(Recorded data)
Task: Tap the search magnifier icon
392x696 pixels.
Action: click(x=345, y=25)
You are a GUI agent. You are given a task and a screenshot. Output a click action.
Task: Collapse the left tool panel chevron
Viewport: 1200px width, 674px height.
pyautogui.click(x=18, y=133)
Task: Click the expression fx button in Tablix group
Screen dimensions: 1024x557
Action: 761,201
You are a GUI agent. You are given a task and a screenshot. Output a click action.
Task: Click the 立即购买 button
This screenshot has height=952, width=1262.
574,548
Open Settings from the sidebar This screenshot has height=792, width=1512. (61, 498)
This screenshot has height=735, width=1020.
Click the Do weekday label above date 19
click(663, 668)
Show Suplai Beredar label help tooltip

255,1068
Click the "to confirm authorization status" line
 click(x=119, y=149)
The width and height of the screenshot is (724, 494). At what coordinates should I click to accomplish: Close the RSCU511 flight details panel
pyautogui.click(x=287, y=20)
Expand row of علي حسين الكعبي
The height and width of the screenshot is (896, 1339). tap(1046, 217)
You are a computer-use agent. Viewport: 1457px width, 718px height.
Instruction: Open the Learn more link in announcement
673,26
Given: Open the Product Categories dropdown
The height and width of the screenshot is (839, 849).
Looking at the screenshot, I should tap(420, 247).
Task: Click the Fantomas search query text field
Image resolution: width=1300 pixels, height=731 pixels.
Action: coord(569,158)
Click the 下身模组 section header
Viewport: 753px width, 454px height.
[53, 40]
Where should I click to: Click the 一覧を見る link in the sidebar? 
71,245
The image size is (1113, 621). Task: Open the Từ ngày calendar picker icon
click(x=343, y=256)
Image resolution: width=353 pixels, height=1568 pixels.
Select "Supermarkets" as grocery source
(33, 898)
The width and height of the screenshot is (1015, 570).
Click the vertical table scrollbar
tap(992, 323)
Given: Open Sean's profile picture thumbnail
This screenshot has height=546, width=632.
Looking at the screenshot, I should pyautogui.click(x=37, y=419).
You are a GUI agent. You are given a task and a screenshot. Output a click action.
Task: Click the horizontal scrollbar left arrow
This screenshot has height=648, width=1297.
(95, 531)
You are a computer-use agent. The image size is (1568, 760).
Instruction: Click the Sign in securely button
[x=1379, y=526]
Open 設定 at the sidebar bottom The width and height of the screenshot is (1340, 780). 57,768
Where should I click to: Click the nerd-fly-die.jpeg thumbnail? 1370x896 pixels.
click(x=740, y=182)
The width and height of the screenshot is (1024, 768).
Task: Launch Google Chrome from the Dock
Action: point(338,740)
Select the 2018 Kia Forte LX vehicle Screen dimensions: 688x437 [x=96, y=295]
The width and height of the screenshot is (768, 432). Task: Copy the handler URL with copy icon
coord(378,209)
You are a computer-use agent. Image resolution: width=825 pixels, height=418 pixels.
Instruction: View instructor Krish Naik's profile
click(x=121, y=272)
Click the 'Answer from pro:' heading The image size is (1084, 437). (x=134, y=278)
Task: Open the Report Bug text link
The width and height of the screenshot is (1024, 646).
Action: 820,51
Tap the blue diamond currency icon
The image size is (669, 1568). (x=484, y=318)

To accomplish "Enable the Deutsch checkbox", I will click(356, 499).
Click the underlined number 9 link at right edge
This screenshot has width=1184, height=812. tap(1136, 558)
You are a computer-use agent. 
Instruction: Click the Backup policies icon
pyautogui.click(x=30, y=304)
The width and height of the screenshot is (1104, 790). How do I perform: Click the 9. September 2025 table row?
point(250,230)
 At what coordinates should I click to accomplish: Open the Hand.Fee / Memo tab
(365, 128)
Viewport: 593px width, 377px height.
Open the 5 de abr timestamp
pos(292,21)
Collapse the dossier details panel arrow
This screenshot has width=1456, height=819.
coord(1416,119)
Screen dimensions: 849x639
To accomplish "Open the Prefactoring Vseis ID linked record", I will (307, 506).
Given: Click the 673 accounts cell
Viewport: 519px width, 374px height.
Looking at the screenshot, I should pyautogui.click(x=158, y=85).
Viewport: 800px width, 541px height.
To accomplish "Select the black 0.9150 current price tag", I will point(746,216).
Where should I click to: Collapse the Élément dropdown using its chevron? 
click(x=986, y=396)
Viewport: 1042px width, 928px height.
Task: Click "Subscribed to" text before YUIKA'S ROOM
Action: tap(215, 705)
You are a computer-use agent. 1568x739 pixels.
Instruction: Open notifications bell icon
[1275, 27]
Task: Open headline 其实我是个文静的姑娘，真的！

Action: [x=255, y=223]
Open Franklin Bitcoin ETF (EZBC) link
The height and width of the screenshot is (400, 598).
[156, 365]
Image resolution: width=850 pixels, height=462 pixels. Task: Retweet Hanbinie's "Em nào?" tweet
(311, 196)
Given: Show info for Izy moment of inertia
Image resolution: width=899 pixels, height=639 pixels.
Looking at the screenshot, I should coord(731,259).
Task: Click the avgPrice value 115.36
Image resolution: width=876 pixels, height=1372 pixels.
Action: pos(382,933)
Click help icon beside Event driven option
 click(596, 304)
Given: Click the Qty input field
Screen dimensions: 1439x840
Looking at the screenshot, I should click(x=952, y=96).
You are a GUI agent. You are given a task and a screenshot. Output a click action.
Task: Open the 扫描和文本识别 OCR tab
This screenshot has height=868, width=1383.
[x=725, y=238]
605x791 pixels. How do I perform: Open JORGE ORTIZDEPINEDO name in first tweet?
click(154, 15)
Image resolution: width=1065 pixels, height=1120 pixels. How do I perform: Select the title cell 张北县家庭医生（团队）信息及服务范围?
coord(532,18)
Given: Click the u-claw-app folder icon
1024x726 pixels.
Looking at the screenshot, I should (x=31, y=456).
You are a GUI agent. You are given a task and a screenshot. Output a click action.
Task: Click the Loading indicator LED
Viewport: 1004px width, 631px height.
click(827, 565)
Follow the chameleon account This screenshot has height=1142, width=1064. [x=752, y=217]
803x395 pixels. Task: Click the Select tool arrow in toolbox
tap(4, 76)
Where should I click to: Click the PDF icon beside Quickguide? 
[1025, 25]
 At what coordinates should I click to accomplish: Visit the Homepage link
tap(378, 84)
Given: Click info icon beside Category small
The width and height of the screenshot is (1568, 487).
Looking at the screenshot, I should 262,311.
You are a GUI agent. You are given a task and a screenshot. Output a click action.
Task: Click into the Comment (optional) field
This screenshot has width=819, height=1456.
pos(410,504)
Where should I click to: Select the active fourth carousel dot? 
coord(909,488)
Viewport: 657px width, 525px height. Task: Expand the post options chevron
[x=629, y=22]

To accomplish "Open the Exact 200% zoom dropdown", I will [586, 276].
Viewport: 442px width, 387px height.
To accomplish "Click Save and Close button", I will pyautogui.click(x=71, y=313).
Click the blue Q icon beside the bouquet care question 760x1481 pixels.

*Activity*
Each line of the data above containing the string "search" is to be copied.

*Exercise response*
Task: Tap the search magnifier icon
Task: Click the Fantomas search query text field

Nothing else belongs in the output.